Casa Verde: quando um investimento se transforma em propósito de vida
Júnia e Sidney, proprietários da Casa Verde | Foto: Geisi Fernandes Em um tempo em que tantas histórias começam com planejamento estratégico, a da Casa Verde nasceu de um convite para confiar no inesperado. O que seria apenas um investimento sugerido pelo marido, Sidney, tornou-se um projeto de vida, um refúgio em meio à Mata Atlântica e um espaço dedicado ao acolhimento, às conexões e à celebração de momentos especiais.
Há seis anos, deixar Belo Horizonte para viver em uma casa de madeira e vidro, cercada pela natureza exuberante de São Sebastião das Águas Claras, distrito conhecido como Macacos parecia um cenário improvável para Júnia. A mudança exigia coragem. Significava afastar-se da rotina, da proximidade com familiares e amigos e abraçar uma realidade completamente diferente da que havia imaginado para a aposentadoria.
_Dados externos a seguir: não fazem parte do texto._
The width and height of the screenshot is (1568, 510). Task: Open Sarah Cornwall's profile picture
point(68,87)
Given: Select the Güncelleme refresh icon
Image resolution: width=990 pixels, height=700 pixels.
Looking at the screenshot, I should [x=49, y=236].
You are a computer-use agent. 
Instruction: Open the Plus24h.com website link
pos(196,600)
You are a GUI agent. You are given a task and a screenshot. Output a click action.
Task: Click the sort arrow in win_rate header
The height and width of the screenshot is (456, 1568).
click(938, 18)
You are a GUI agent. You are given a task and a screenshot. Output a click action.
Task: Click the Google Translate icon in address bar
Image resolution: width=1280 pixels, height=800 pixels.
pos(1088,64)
Foi Sidney quem enxergou primeiro esse futuro. Bancário de profissão surpreendeu ao revelar um talento até então desconhecido. Em apenas nove meses, idealizou e construiu a residência, acompanhando pessoalmente cada etapa da obra. Mais do que erguer uma casa, colocou literalmente a mão na madeira, criando móveis com peças de demolição, reaproveitando troncos e galhos e imprimindo identidade própria em praticamente todos os ambientes.
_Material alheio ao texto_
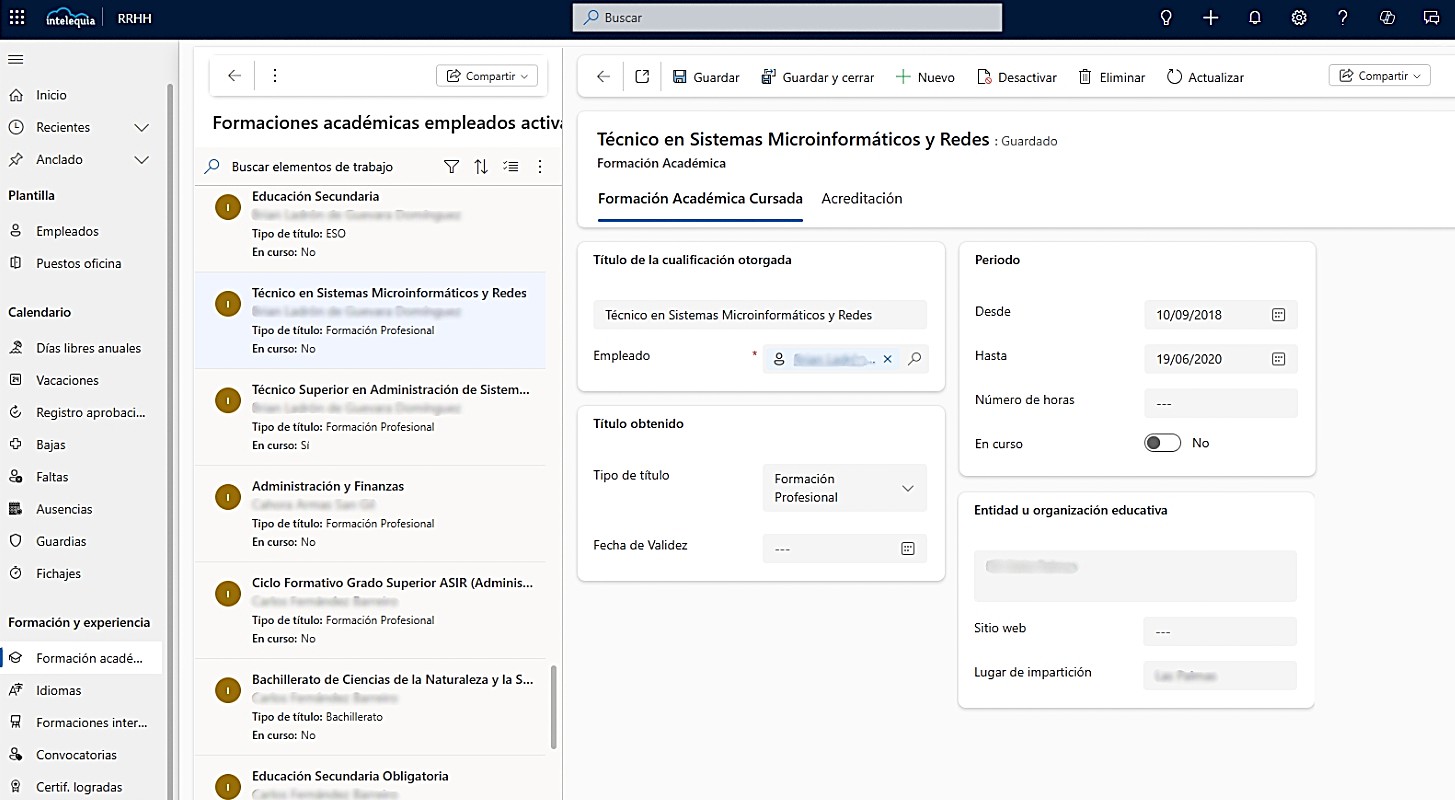Click the sort icon in the list panel
This screenshot has width=1455, height=800.
click(481, 166)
Enquanto a construção ganhava forma, Júnia descobria outro talento: o olhar sensível para o garimpo. Móveis antigos, objetos de decoração e peças carregadas de história foram sendo cuidadosamente reunidos até compor cerca de 80% da decoração da residência, que hoje combina arquitetura contemporânea, sustentabilidade e memória afetiva. O resultado é um espaço onde a natureza assume protagonismo. Cercada pela Mata Atlântica, a Casa Verde é embalada pelo canto dos pássaros, pela presença constante de jacus, miquinhos e pica-paus e por uma atmosfera de tranquilidade que convida à contemplação.
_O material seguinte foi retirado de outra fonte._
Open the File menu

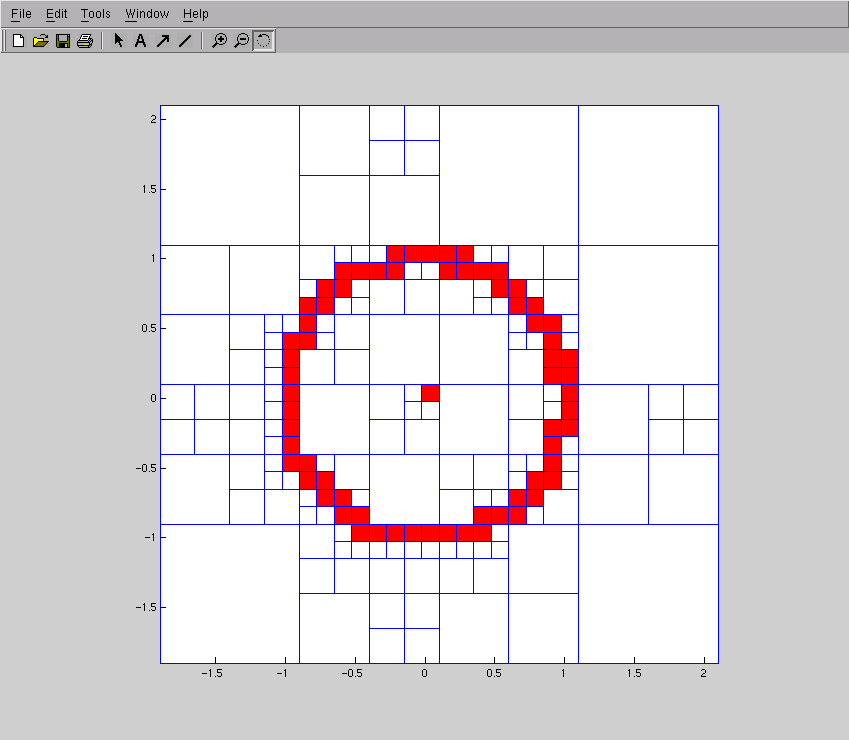(21, 14)
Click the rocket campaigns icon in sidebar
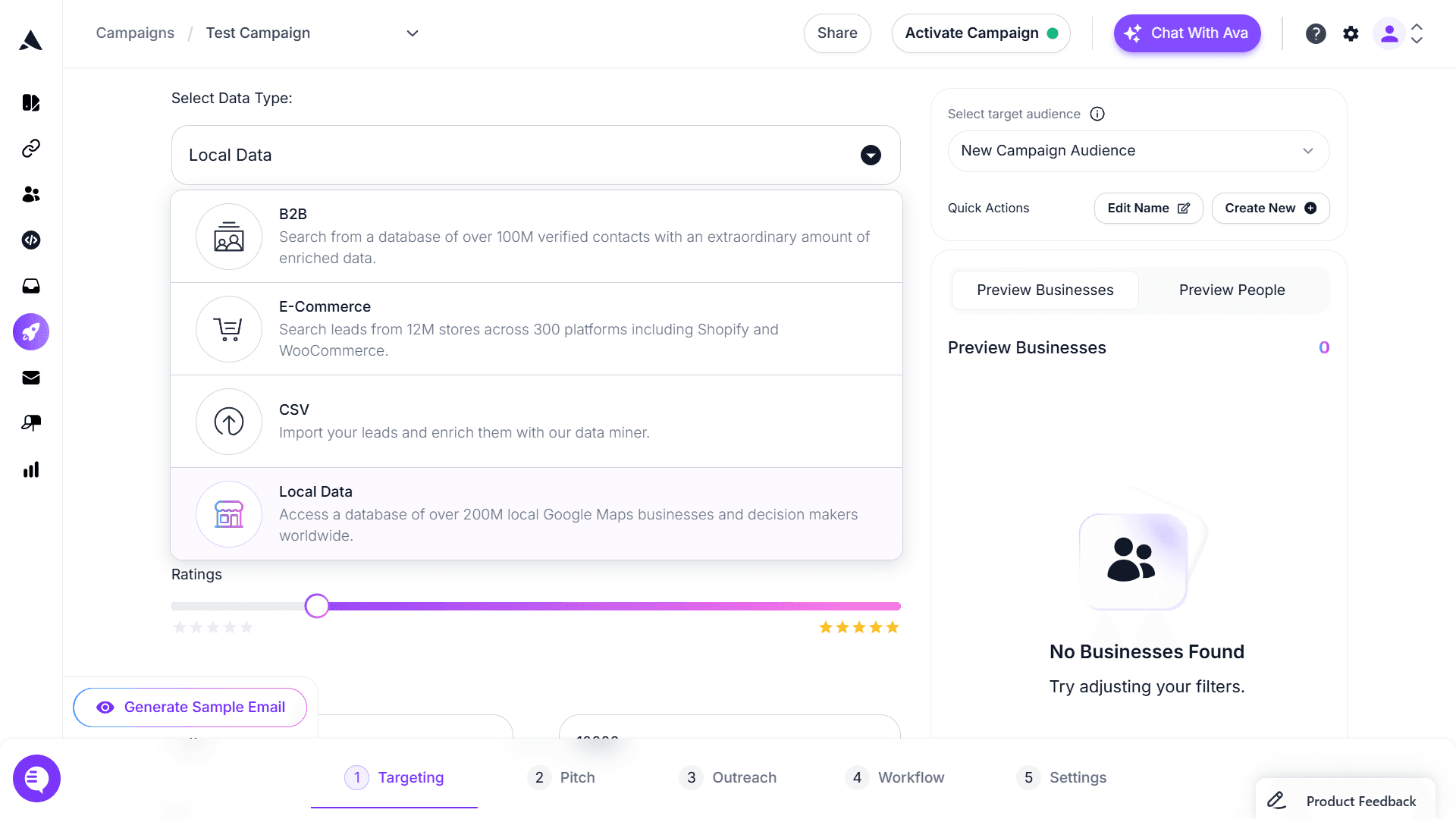The image size is (1456, 819). pos(31,332)
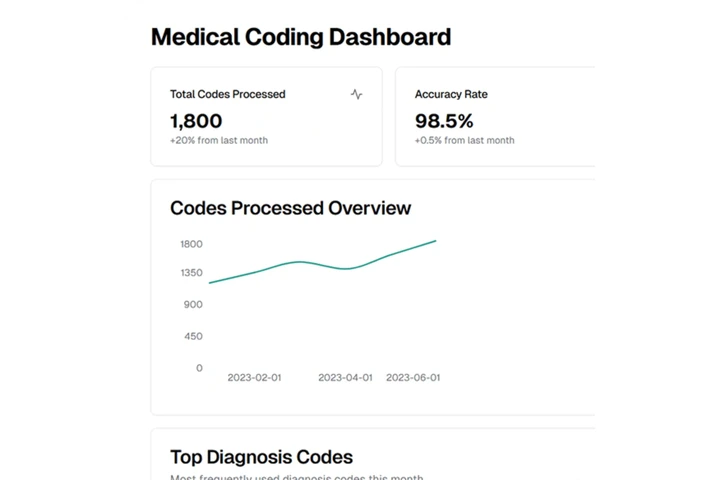Viewport: 720px width, 480px height.
Task: Click the 1,800 total codes value
Action: click(x=196, y=121)
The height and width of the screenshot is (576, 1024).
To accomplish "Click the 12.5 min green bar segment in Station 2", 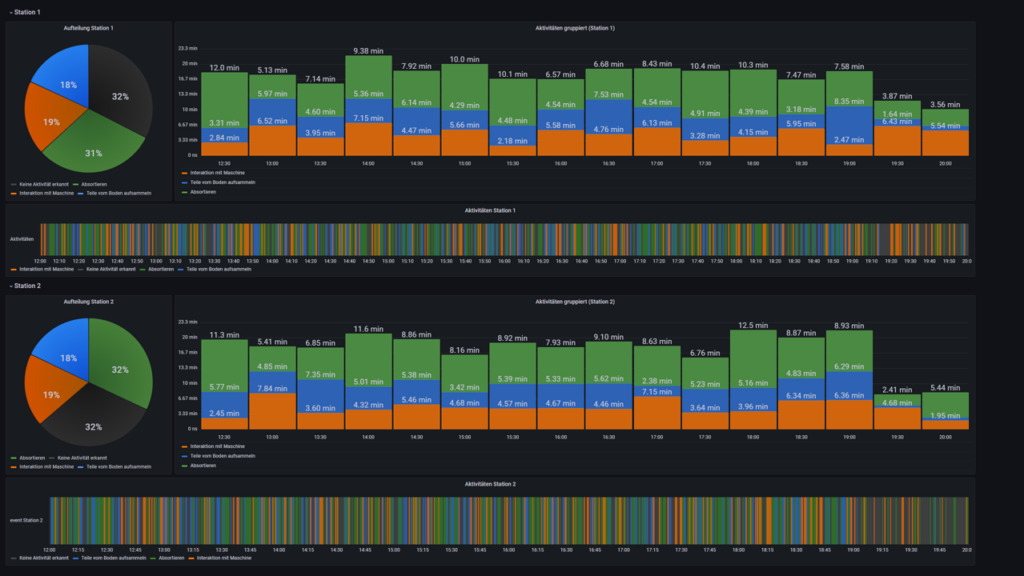I will (754, 350).
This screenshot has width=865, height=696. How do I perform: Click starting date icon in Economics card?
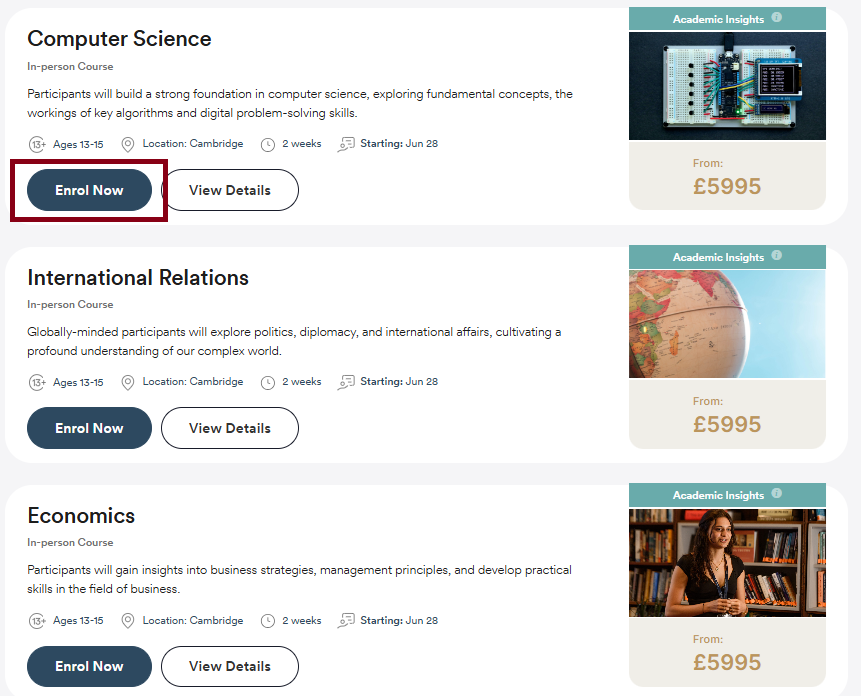346,621

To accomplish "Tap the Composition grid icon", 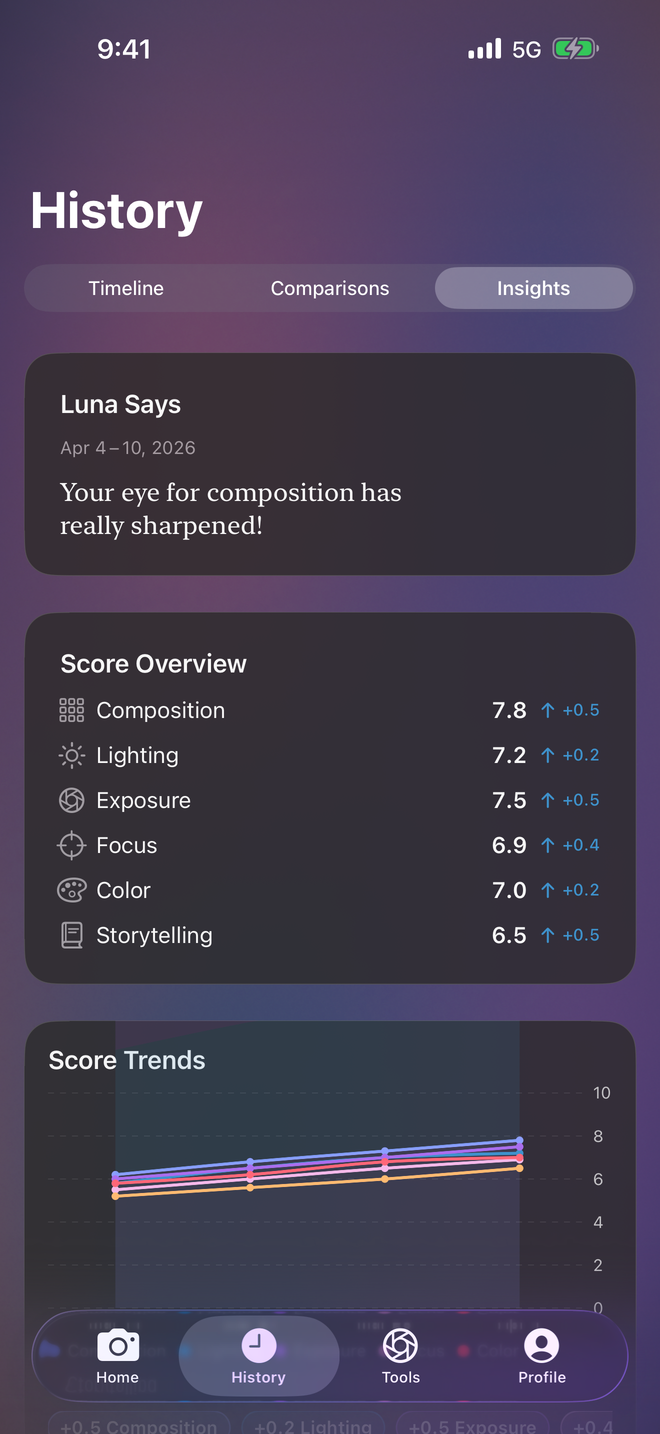I will (72, 710).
O destino, porém, ainda reservaria um novo capítulo para essa história.
Foi durante um ensaio fotográfico, realizado a pedido de uma amiga, que surgiu uma pergunta capaz de mudar novamente o rumo daquele sonho: por que não abrir a casa para receber outras pessoas?
A ideia amadureceu e deu origem a uma nova vocação. O lar transformou-se também em cenário para ensaios fotográficos, oficinas, workshops, mentorias e pequenos eventos, mantendo como essência aquilo que Júnia considera seu maior dom: receber.
Inspirada pela elegância e hospitalidade da amiga Lelete Mares Guia, ela passou a dedicar-se à arte de acolher. Cafés especiais, brunchs, encontros entre amigas, confraternizações corporativas e celebrações intimistas passaram a integrar a rotina da Casa Verde, onde cada detalhe foi pensado para proporcionar experiências memoráveis.

Entre os espaços mais emblemáticos está um grande balanço de madeira, também criado por Sidney, que convida adultos e crianças a desacelerar, contemplar a paisagem e redescobrir a simplicidade dos pequenos momentos.

Mais do que um endereço, a Casa Verde tornou-se símbolo de transformação. Uma história que evidencia como talentos podem florescer em fases inesperadas da vida e como os caminhos mais significativos nem sempre são aqueles cuidadosamente planejados.
Hoje, Júnia resume essa trajetória como um verdadeiro exercício de fé e gratidão. Gratidão a Deus, pela oportunidade de viver cercada pela natureza; ao marido, que transformou uma ideia em realidade com criatividade e dedicação; e aos filhos, Guilherme e Vinícius, pelo apoio constante.
A Casa Verde nasceu de um investimento, tornou-se um lar e consolidou-se como um espaço de encontros, memórias e afeto. Um lugar que prova que, muitas vezes, os maiores sonhos não são aqueles que imaginamos para nós, mas aqueles que a vida, delicadamente, nos convida a viver.